# Excerpt to read
Barbados captain Dwayne Smith

Barbados have flattered only to deceive in international cricket’s shortest form of the game, and on Monday when they come up against the Leeward Islands in their first match of the West Indies Cricket Board’s Caribbean Twenty20 Tournament, they will be seeking to turn around their disappointing fortunes of the past seven years.

Barbados enter the competition that runs from January 6 to 20 in Trinidad and Tobago and St. Lucia having never won a regional Twenty20 tournament, frequently under-performing and suffering as a result of questionable selection decisions.

Since the introduction of the format in the Caribbean, only two teams have won regional Twenty20 competitions. Guyana won the inaugural Stanford 20/20 Tournament in 2006 and Trinidad and Tobago won the 2007/2008 version. Following the sad demise of billionaire tournament financier Allen Stanford, the WICB’s tournament has been won by Guyana in 2010 while Trinidad and Tobago have won the title in 2010/2011 and 2011/2012.

Much will depend on Barbados captain and much-travelled Twenty20 specialist Dwayne Smith, as well as middle-order batsman Jonathan Carter, in addition to the West Indies pace duo of Fidel Edwards and Tino Best.

Indeed, as Smith attested prior to departing for Trinidad and Tobago this week, success for Barbados will be based on team effort and a commitment to perform at an optimum with bat, ball and in the field.

Smith has been Barbados’ most productive batsman in the format with 382 runs in 17 matches, a best score of 86 and at the excellent strike rate of 140.95. The highly talented Carter is Barbados’ second most productive player in Twenty20 cricket with 381 runs in 18 matches with a top score of 61. However, the frenetic pace and the requirements of the format will necessitate him improving on a rather pedestrian strike rate of 96.

Former captain Ryan Hinds can be considered fortunate to be in the Barbados team in this format, having been quite disappointing with the bat, even if productive with the ball.

# Records provided
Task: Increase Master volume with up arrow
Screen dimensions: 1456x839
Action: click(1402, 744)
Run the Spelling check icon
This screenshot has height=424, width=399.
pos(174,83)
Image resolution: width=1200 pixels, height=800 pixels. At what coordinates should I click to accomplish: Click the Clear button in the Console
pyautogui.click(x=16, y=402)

...

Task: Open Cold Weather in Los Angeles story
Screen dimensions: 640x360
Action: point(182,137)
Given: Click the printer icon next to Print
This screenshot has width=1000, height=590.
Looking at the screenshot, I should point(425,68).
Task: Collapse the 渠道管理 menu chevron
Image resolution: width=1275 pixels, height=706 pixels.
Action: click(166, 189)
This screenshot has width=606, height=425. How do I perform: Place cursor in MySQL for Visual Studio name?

--

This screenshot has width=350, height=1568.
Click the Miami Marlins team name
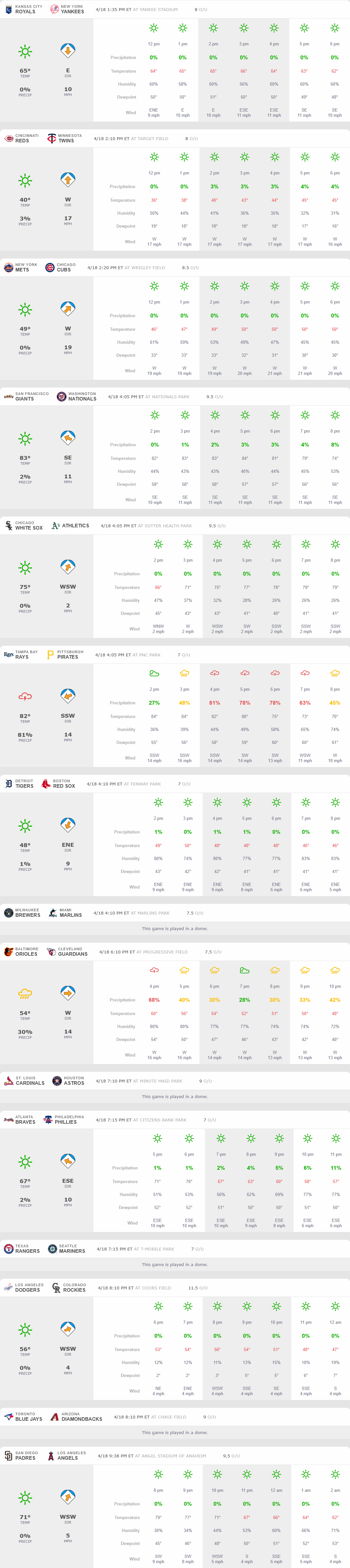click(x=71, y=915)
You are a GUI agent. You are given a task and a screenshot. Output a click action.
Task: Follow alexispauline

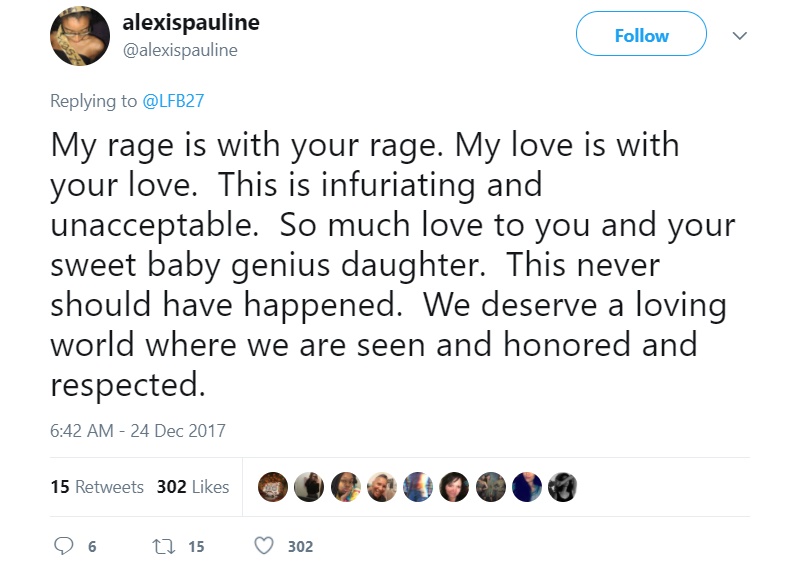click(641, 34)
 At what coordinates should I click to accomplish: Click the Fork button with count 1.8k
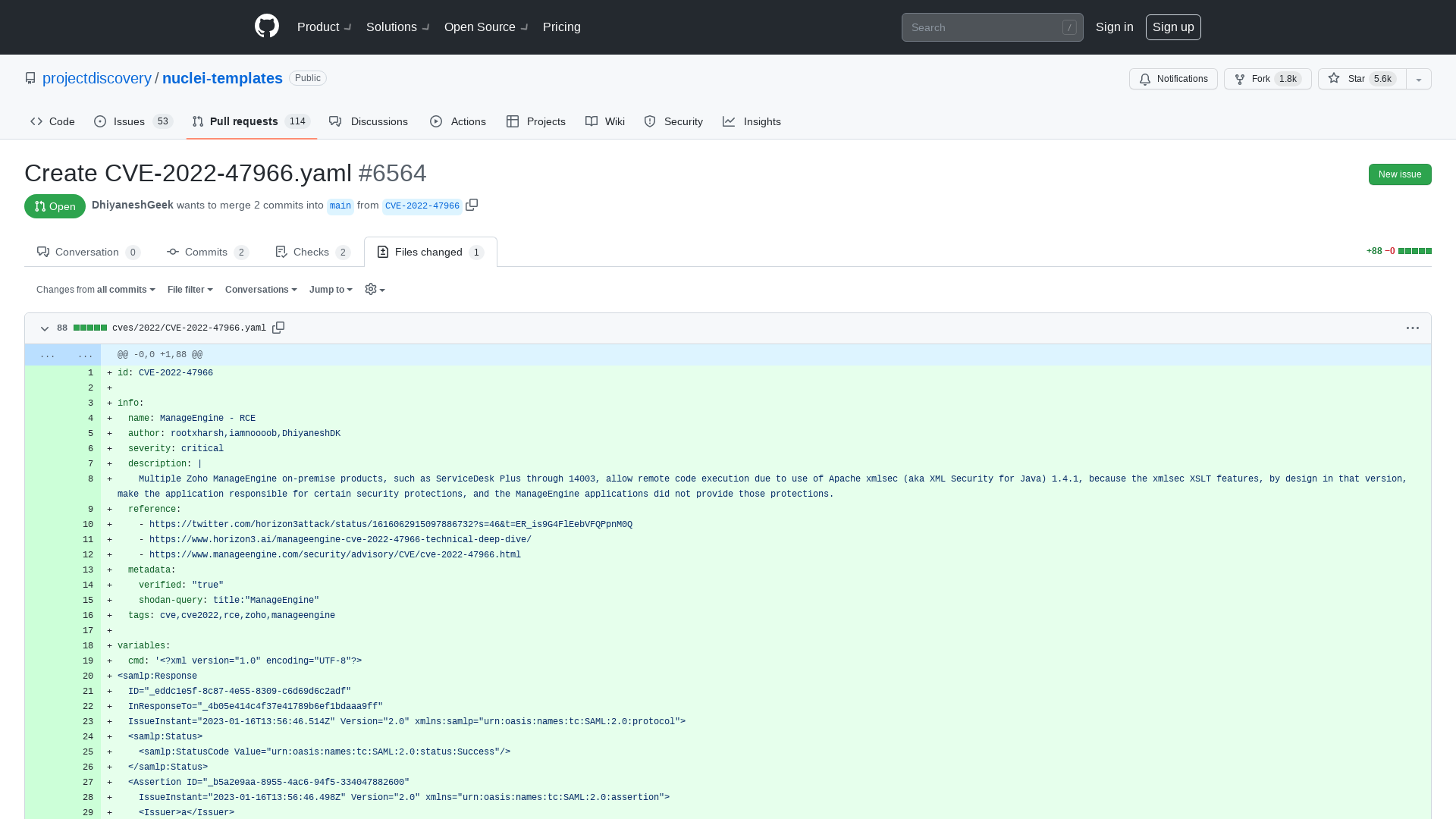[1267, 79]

# Instructions for the task
Continue the article above about Barbados in the Caribbean Twenty20 Tournament, starting after its last sentence.

# Result below
A shadow of the cricketer who once promised so much and looked every part an international cricketer on his first tour with the senior regional side to Sharjah in 2002, Hinds’ slow batting has previously put a damper on Barbados’ middle-order progress. In 19 matches, he has plodded his way to 179 runs with a highest score of 45 and at the geriatric strike rate for Twenty20 cricket of 90.40.

A good tournament could enhance the prospects of talented bowling all-rounder Carlos Brathwaite. Already given a taste of international Twenty20 cricket, Brathwaite has not been looked at by regional selectors after appearing in a solitary One-Day International and Twenty20 in Bangladesh in 2011. Last year he was injured in the regional Twnety20 competition and will be hoping for an injury-free tournament to once again press his claims for higher duty.

The player who has set tongues wagging is the pugnacious left-hander Justin Brathwaite whose clean, powerful hitting has catapulted him into the national spotlight. He is Barbados’ X-Factor and could spring some surprises on regional bowlers encountering him for the first time.

On the bowling front the usual suspects of Ashley Nurse, Sulieman Benn, Tino Best and Fidel Edwards will be expected to spearhead the spin and pace attack respectively. The off-spinner Nurse is Barbados’ most successful bowler in the format with 25 wickets in 17 matches at an economy rate of 6.23, while the left-hand orthodox spin of Benn has accounted for 20 wickets in 19 matches at an economy rate of 5.22.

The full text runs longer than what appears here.